**WHAT THIS TASK INVOLVES:** Reproduce the data from its first line through the line containing "I will pos(262,60).", swapping "cereal box" for "snack box" and leaving everything else unchanged.
[START DATA ENTRIES]
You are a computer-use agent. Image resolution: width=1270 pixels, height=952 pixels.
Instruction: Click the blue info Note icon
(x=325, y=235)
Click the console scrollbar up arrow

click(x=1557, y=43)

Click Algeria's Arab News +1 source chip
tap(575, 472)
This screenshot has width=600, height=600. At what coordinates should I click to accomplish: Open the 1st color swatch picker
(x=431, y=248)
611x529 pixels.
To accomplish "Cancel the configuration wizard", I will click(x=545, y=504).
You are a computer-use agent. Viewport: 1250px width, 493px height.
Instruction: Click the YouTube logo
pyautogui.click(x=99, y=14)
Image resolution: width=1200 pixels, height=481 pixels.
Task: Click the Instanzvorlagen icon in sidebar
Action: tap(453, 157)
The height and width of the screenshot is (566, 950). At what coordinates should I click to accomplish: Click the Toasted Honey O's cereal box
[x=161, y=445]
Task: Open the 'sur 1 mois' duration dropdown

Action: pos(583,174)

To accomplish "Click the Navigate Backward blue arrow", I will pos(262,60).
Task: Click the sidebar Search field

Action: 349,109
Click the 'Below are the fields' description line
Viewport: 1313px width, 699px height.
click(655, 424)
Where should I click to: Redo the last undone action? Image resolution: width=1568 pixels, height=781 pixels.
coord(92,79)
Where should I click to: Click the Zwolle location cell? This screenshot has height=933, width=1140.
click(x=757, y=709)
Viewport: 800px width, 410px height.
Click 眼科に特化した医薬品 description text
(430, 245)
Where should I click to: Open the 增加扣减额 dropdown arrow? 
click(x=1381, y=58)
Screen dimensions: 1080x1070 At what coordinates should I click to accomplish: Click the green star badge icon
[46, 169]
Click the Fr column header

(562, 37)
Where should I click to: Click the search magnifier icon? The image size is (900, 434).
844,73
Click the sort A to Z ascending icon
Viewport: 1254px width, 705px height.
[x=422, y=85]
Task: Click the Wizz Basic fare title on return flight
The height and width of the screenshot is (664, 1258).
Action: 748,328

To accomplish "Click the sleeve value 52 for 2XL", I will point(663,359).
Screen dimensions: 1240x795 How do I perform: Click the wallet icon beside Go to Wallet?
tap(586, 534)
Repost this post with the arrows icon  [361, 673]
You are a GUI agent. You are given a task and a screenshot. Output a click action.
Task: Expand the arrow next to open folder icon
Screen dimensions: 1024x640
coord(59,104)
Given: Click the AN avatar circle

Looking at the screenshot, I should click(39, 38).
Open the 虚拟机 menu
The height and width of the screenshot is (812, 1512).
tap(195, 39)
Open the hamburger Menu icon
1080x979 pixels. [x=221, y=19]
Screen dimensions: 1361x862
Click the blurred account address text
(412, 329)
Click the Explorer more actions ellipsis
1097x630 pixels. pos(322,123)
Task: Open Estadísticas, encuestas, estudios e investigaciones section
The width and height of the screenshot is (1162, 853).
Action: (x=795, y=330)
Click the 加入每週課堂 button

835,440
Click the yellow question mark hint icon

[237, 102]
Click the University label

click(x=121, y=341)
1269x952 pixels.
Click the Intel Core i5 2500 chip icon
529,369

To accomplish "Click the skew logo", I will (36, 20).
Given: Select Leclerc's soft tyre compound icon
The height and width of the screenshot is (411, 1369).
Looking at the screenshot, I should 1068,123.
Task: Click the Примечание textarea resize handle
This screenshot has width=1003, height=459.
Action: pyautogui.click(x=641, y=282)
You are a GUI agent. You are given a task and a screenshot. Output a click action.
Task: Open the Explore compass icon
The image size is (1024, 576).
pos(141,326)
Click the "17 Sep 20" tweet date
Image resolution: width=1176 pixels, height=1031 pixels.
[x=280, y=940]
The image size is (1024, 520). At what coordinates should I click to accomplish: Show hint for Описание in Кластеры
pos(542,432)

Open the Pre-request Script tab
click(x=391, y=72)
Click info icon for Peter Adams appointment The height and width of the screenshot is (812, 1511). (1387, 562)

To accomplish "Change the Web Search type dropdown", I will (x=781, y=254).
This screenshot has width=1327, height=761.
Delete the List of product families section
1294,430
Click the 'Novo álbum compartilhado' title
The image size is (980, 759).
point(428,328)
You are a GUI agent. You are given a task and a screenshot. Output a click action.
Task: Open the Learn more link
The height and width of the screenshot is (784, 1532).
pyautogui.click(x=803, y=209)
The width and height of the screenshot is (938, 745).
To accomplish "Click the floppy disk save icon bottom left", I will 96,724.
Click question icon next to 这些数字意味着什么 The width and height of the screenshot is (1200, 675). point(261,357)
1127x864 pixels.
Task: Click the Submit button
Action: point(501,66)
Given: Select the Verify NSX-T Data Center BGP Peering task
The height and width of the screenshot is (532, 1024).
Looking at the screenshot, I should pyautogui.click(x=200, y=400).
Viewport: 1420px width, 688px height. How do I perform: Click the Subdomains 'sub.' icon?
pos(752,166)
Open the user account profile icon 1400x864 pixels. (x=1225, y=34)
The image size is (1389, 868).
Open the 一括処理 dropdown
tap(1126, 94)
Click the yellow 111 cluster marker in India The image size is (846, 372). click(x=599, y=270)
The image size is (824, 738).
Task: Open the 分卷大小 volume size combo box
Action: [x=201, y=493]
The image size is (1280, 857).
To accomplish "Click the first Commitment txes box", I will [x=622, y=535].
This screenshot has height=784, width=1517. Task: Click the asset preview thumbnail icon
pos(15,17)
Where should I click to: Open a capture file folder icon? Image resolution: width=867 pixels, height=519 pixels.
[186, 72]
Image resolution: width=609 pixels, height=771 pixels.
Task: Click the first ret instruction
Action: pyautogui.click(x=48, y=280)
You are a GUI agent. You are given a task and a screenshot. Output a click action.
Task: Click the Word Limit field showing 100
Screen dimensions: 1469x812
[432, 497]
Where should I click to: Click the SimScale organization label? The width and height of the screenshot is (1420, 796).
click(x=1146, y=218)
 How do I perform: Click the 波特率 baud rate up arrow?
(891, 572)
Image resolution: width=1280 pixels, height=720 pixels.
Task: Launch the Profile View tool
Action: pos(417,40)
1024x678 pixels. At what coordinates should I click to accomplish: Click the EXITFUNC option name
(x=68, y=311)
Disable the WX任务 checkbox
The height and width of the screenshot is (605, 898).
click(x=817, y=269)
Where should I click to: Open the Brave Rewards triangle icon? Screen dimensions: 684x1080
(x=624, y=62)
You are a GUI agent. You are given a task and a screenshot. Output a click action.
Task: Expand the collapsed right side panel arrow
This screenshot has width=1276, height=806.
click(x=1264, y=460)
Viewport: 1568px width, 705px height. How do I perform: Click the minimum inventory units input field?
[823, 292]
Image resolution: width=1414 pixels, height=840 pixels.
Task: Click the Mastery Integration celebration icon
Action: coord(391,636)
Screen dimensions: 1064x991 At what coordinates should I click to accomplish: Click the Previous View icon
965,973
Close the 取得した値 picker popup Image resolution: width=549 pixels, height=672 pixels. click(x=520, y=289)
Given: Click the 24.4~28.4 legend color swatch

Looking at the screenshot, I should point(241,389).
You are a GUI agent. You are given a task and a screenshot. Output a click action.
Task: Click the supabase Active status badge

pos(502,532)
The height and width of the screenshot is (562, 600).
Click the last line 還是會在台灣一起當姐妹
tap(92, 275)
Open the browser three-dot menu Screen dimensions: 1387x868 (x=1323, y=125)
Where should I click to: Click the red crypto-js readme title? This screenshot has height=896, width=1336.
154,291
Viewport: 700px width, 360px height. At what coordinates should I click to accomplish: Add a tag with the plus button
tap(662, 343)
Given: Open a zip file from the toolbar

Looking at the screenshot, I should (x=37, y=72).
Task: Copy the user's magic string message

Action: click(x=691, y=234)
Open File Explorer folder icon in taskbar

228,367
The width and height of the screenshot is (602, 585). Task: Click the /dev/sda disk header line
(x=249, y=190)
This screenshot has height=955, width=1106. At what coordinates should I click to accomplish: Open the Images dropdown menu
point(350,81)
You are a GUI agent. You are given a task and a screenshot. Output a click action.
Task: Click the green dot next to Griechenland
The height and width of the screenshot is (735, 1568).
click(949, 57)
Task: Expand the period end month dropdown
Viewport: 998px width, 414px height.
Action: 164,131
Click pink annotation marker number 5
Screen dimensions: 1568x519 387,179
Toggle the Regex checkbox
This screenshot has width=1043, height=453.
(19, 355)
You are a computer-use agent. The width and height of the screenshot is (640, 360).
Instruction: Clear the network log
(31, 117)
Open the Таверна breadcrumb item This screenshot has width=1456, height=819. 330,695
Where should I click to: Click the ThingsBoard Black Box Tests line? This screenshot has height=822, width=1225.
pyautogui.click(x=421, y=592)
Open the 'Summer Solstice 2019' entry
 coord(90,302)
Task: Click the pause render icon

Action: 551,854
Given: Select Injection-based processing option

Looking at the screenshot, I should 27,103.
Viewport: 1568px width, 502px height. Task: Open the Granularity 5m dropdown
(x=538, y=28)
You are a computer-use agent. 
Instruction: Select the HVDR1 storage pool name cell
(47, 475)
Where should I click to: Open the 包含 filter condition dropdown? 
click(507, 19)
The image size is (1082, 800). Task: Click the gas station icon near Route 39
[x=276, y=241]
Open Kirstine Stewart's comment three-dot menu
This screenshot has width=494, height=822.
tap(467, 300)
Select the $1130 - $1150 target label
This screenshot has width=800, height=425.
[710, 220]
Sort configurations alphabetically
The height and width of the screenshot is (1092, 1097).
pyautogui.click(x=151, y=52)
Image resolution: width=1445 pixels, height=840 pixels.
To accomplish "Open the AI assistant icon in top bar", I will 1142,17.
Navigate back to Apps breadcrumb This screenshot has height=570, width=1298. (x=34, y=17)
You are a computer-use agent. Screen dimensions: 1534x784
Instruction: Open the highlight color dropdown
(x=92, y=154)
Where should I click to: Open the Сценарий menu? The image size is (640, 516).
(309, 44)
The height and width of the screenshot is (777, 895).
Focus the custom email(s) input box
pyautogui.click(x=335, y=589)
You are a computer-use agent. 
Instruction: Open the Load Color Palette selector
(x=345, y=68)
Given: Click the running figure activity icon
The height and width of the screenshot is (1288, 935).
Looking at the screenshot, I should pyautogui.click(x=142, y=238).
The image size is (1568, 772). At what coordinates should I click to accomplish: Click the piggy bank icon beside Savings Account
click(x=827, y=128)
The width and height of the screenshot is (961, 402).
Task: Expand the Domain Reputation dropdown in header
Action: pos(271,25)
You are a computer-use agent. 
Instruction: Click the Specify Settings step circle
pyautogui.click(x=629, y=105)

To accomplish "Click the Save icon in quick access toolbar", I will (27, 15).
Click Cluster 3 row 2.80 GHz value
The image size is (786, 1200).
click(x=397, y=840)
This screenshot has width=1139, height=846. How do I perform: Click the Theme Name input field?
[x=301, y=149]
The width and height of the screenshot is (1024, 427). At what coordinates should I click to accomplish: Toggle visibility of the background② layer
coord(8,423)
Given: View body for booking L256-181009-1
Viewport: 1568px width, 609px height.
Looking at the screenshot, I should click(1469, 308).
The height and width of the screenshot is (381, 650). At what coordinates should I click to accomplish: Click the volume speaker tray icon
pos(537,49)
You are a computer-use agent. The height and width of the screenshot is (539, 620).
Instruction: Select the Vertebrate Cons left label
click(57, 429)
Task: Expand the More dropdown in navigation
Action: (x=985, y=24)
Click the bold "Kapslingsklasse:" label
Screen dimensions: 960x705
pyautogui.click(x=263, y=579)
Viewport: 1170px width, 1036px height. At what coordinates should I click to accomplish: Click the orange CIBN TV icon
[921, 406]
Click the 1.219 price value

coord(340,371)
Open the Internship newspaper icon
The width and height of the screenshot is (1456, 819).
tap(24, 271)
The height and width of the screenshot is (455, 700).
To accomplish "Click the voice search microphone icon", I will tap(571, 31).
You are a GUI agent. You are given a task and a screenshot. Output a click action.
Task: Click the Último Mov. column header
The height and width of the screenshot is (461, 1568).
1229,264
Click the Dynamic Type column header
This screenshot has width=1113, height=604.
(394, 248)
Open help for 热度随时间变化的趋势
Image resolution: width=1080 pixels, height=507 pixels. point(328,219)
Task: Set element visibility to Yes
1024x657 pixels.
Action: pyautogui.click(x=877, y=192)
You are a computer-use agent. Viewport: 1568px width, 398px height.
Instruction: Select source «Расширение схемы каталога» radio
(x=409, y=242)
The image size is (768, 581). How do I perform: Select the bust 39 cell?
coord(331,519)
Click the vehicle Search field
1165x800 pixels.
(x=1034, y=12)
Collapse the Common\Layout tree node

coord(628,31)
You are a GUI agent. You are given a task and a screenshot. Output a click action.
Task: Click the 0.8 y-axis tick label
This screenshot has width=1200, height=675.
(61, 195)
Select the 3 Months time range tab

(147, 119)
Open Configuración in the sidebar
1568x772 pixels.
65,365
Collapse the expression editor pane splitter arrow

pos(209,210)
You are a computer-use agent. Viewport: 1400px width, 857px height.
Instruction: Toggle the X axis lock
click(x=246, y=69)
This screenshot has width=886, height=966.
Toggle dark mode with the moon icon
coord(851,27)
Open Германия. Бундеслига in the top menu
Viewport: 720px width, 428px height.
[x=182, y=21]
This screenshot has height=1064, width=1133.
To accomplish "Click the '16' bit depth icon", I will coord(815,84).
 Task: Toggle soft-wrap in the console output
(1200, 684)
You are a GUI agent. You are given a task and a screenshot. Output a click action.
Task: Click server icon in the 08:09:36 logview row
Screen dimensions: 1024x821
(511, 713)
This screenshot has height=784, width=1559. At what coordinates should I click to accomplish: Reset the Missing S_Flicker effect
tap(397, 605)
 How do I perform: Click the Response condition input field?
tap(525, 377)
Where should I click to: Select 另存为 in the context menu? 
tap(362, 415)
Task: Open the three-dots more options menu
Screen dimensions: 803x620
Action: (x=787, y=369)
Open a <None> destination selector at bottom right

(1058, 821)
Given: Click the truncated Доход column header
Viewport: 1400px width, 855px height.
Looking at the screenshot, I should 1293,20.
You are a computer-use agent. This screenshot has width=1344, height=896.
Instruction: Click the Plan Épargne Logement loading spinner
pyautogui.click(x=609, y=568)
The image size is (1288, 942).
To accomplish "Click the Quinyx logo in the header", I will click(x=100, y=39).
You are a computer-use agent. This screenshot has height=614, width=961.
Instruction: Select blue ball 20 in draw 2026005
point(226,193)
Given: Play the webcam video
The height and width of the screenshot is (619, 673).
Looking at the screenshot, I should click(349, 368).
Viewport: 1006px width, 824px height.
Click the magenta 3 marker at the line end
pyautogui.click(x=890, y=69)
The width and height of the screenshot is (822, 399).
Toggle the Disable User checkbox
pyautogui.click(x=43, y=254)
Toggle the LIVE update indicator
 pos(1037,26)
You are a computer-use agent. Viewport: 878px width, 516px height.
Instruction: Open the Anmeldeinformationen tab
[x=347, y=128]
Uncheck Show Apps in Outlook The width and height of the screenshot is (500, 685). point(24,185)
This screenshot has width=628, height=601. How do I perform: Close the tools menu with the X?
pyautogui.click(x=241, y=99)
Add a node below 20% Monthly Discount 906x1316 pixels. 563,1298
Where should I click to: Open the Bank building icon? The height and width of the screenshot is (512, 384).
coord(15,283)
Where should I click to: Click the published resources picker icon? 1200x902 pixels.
[END DATA ENTRIES]
**PROBLEM SOLUTION:**
You are a computer-use agent. Image resolution: width=1270 pixels, height=952 pixels.
Instruction: Click the blue info Note icon
(x=325, y=235)
Click the console scrollbar up arrow

click(x=1557, y=43)

Click Algeria's Arab News +1 source chip
tap(575, 472)
This screenshot has width=600, height=600. At what coordinates should I click to accomplish: Open the 1st color swatch picker
(x=431, y=248)
611x529 pixels.
To accomplish "Cancel the configuration wizard", I will click(x=545, y=504).
You are a computer-use agent. Viewport: 1250px width, 493px height.
Instruction: Click the YouTube logo
pyautogui.click(x=99, y=14)
Image resolution: width=1200 pixels, height=481 pixels.
Task: Click the Instanzvorlagen icon in sidebar
Action: tap(453, 157)
The height and width of the screenshot is (566, 950). At what coordinates should I click to accomplish: Click the Toasted Honey O's snack box
[x=161, y=445]
Task: Open the 'sur 1 mois' duration dropdown

Action: pos(583,174)

To accomplish "Click the Navigate Backward blue arrow", I will pos(262,60).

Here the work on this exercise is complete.